------ EXERCISE MATERIAL

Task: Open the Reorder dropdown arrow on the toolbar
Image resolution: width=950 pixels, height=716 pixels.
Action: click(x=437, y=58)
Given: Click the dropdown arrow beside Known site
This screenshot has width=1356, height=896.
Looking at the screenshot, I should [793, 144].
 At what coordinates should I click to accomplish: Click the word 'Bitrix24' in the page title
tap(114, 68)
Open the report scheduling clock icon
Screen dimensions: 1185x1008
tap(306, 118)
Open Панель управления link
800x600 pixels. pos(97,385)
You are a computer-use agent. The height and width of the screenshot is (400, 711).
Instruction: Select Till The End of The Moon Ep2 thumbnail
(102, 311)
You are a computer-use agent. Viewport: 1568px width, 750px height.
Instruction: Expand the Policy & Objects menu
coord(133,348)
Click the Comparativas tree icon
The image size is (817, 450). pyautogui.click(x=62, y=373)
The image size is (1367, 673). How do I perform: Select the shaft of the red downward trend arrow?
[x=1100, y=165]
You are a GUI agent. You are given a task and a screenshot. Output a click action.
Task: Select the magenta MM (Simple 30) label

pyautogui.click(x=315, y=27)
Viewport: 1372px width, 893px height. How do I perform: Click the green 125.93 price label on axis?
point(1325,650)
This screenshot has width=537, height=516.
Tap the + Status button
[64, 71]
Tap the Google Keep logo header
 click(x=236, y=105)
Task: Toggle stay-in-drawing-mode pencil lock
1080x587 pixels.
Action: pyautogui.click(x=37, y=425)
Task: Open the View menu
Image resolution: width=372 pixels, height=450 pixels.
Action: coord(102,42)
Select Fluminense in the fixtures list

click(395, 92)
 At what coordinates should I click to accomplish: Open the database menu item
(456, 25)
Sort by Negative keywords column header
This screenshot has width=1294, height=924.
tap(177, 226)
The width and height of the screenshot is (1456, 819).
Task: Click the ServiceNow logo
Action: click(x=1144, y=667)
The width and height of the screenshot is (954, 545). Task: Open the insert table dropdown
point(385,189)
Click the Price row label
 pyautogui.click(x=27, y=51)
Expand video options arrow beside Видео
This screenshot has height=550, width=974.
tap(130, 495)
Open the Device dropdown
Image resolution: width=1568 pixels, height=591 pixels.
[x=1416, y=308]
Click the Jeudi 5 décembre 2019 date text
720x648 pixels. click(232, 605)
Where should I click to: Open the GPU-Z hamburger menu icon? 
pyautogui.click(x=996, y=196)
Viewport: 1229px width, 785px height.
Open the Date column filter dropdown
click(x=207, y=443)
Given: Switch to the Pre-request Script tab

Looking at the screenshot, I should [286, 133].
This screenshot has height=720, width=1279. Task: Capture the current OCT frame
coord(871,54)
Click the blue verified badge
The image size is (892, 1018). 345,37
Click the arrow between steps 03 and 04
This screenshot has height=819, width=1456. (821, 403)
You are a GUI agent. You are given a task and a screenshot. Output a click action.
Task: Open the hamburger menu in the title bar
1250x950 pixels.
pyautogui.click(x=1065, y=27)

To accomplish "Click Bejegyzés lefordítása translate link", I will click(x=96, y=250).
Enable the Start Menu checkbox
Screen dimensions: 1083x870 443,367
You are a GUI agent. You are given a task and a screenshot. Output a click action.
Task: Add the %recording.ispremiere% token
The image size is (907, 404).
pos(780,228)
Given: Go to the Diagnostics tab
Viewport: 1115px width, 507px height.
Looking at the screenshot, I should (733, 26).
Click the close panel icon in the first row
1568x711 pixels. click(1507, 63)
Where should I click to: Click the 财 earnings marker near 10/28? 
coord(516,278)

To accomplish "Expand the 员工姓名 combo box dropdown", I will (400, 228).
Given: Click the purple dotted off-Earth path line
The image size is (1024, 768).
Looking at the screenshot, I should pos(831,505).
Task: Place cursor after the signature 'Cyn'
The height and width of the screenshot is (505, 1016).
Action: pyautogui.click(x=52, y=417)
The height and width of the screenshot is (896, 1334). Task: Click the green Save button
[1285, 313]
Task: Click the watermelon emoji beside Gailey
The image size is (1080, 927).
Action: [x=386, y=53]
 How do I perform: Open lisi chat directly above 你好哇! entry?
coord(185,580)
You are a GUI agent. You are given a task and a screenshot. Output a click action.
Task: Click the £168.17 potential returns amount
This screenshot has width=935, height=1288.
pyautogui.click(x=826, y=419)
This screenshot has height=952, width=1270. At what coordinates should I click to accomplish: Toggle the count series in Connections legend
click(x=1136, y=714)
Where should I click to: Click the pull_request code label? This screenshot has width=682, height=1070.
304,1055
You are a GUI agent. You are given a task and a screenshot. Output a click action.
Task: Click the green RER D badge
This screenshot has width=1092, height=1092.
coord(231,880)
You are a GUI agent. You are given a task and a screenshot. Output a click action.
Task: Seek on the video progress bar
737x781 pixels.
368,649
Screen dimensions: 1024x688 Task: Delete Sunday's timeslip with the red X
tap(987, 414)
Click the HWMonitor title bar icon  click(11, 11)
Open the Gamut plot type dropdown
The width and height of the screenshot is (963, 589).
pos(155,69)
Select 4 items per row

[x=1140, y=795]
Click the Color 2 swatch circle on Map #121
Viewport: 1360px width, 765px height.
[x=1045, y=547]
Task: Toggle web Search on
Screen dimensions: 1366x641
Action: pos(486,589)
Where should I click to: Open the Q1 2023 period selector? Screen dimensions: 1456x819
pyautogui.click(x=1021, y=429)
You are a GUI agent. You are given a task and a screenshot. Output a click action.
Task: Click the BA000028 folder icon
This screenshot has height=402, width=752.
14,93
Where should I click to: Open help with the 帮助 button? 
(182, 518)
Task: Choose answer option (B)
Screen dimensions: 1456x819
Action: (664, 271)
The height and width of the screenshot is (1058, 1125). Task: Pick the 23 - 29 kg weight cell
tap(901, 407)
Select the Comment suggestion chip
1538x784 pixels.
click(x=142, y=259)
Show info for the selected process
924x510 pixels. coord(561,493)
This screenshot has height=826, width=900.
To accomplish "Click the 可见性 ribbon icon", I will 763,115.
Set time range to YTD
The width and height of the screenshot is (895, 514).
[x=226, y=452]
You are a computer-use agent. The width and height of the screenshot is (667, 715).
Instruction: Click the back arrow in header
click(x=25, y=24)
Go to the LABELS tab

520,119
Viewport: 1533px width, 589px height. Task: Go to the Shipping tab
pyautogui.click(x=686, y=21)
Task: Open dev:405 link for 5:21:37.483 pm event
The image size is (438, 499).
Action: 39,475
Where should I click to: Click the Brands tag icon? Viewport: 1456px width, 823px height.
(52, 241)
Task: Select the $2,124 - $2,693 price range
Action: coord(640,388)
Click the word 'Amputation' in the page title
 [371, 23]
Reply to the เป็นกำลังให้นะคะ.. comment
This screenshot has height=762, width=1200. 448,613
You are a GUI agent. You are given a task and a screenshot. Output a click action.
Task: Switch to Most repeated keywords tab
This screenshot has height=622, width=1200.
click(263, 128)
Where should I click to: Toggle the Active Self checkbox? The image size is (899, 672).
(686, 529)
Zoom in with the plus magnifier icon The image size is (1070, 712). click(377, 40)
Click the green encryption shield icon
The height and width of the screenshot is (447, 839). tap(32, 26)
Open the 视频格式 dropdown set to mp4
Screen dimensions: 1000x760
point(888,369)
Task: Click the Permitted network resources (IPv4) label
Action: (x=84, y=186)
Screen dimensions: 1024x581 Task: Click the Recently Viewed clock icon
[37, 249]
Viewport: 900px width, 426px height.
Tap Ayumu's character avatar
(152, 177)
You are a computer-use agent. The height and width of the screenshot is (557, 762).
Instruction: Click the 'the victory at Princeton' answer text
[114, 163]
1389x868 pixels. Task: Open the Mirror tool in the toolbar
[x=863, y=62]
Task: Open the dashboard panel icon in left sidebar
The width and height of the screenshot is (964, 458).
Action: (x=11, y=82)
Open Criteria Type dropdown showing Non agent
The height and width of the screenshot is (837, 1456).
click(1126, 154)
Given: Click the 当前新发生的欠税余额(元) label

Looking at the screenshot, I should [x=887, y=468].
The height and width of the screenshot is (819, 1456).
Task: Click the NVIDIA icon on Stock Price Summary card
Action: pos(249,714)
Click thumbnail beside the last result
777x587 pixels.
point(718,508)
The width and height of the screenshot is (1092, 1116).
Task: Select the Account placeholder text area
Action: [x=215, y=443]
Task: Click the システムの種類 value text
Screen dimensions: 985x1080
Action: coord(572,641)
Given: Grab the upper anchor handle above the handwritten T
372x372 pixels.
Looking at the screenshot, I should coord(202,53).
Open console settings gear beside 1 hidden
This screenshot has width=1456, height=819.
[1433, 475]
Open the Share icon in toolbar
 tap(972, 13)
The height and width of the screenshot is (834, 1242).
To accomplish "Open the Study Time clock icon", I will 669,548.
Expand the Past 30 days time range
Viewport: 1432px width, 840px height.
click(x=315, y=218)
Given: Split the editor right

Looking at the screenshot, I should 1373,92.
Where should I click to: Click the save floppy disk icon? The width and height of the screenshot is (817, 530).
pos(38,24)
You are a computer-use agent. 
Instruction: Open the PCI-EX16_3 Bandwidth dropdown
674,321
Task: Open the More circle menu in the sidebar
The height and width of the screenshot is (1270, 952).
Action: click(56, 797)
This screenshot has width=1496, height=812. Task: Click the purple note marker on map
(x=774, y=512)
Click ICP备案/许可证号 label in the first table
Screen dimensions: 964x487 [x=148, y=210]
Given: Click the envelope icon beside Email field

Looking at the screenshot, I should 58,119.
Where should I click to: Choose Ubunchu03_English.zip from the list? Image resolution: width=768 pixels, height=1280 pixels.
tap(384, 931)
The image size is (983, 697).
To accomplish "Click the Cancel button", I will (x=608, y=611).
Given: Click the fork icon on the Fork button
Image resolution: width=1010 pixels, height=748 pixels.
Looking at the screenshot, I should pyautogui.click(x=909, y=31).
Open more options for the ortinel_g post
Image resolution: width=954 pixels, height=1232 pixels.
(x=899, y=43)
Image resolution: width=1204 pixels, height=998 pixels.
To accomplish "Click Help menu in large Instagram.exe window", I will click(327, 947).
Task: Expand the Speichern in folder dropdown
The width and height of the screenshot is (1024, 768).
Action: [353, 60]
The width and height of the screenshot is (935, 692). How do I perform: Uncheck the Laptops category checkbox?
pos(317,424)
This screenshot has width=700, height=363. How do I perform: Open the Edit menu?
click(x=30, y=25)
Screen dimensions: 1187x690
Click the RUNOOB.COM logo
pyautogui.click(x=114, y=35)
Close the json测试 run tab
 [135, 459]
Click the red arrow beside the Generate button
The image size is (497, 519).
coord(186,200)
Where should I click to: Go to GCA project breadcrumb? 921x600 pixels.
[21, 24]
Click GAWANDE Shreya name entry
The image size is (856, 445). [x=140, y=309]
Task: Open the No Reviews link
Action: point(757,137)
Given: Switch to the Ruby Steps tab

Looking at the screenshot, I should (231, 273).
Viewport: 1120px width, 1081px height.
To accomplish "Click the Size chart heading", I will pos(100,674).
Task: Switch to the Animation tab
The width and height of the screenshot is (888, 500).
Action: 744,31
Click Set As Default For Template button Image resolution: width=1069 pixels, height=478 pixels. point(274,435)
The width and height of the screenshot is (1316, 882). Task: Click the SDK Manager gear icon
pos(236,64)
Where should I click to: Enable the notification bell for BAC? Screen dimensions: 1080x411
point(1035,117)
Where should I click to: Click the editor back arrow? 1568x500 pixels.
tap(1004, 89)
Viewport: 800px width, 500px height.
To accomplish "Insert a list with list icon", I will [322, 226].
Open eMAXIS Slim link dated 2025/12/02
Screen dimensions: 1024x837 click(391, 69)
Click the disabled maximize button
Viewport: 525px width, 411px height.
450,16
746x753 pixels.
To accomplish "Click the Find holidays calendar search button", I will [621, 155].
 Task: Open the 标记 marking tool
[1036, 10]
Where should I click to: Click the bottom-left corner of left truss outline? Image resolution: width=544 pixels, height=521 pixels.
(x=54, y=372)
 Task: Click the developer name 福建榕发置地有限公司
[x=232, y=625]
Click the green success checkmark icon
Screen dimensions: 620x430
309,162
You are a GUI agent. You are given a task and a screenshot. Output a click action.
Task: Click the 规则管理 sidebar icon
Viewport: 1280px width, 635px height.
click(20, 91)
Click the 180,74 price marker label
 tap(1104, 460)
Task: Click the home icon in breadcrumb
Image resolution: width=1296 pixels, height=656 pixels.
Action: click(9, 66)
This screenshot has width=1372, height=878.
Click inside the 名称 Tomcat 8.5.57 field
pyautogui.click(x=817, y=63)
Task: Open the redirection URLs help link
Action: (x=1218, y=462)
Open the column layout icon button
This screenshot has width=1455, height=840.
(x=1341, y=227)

------------

* **WHAT IS REQUIRED**:
Transcribe the records above word for word, starting at their first line and stopping after the line that contains "click(395, 92)".

* **SOLVED EXERCISE**:
Task: Open the Reorder dropdown arrow on the toolbar
Image resolution: width=950 pixels, height=716 pixels.
Action: click(x=437, y=58)
Given: Click the dropdown arrow beside Known site
This screenshot has width=1356, height=896.
Looking at the screenshot, I should [793, 144].
 At what coordinates should I click to accomplish: Click the word 'Bitrix24' in the page title
tap(114, 68)
Open the report scheduling clock icon
Screen dimensions: 1185x1008
tap(306, 118)
Open Панель управления link
800x600 pixels. pos(97,385)
You are a computer-use agent. The height and width of the screenshot is (400, 711).
Instruction: Select Till The End of The Moon Ep2 thumbnail
(102, 311)
You are a computer-use agent. Viewport: 1568px width, 750px height.
Instruction: Expand the Policy & Objects menu
coord(133,348)
Click the Comparativas tree icon
The image size is (817, 450). pyautogui.click(x=62, y=373)
The image size is (1367, 673). How do I perform: Select the shaft of the red downward trend arrow?
[x=1100, y=165]
You are a GUI agent. You are given a task and a screenshot. Output a click action.
Task: Select the magenta MM (Simple 30) label

pyautogui.click(x=315, y=27)
Viewport: 1372px width, 893px height. How do I perform: Click the green 125.93 price label on axis?
point(1325,650)
This screenshot has width=537, height=516.
Tap the + Status button
[64, 71]
Tap the Google Keep logo header
 click(x=236, y=105)
Task: Toggle stay-in-drawing-mode pencil lock
1080x587 pixels.
Action: pyautogui.click(x=37, y=425)
Task: Open the View menu
Image resolution: width=372 pixels, height=450 pixels.
Action: coord(102,42)
Select Fluminense in the fixtures list

click(395, 92)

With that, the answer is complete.